David Sheepshanks, the former Football League and Ipswich chairman who is now chairman of St George's Park, said: "People ask me will St George's help England win the World Cup? My answer is absolutely yes. When will happen? Let's look at the long term and say in the 2020s."

He added: "Investment in coach education will take 10 to 12 years to be repaid.

"I see St George's Park is a clear demonstration of saying, just like Spain built their Ciudad del Futbol 15 years ago and Clairefontaine was built 10 years before France won the World Cup, this is a statement of the FA's commitment to innovation and advancing everything to do with international football."

Sheepshanks said the advantages would not just be for the national teams, but that the clubs and grass roots would also benefit.

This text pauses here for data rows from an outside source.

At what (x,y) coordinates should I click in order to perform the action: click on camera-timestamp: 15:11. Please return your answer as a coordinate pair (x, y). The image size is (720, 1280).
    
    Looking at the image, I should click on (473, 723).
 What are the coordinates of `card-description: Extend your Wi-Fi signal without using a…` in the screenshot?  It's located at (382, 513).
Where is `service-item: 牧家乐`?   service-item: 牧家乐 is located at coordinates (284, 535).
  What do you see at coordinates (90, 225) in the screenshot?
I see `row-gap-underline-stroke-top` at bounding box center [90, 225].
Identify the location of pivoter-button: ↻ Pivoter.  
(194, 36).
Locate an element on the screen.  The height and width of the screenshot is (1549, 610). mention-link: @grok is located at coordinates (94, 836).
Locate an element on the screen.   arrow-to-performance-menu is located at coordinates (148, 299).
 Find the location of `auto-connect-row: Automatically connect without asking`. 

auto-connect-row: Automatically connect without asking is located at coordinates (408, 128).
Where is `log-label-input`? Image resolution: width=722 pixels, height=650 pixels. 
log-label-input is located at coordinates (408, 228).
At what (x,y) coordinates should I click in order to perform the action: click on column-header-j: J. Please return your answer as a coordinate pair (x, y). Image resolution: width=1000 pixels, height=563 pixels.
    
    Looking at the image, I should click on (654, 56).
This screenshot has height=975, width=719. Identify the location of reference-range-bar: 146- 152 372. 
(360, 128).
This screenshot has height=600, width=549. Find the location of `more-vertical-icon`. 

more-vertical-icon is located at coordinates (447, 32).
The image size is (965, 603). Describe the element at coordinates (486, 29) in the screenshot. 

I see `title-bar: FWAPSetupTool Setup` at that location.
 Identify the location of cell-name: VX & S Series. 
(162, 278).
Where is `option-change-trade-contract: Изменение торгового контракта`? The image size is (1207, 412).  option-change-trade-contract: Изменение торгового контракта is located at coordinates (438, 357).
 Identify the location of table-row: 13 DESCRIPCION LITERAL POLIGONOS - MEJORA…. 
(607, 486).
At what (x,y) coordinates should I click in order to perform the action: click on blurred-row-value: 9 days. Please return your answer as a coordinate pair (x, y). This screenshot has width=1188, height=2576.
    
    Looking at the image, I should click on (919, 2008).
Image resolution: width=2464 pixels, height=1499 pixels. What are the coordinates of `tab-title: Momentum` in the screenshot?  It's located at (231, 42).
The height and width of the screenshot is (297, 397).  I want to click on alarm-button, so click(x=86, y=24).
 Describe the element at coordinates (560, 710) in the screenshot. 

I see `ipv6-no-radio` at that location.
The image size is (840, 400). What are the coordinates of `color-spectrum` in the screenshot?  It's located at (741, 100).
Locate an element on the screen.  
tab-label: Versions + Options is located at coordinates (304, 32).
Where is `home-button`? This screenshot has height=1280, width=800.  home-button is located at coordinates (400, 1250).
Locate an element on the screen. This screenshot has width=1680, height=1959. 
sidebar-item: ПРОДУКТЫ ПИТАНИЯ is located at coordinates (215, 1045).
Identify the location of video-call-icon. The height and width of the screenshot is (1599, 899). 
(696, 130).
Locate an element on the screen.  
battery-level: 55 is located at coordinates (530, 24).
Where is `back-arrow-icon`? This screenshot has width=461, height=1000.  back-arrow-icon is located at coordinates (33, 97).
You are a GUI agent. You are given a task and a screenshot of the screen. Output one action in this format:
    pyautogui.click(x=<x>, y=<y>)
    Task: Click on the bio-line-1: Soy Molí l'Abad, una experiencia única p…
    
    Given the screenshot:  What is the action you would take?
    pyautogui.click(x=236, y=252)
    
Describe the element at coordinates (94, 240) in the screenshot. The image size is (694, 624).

He added: "We should be buying in to the virtues of serious long-term planning and a commitment to deliver our dreams for England. This will create winning England teams - not just our senior teams but the women's team and the other 24 teams who will use this as their permanent base.

"In the short term they will undoubtedly get a benefit from having a national academy where they can plug into all the support services and facilities that any other elite team would expect to have. The real benefit is longer term and will come from our investment in coach education and raising the standards across the whole game."

"Also important is that what we do at elite level cascades down to the grass roots of the game. We are convinced better coaches means better players, and means a winning England, with a new generation of more technically adept players who are decision-makers."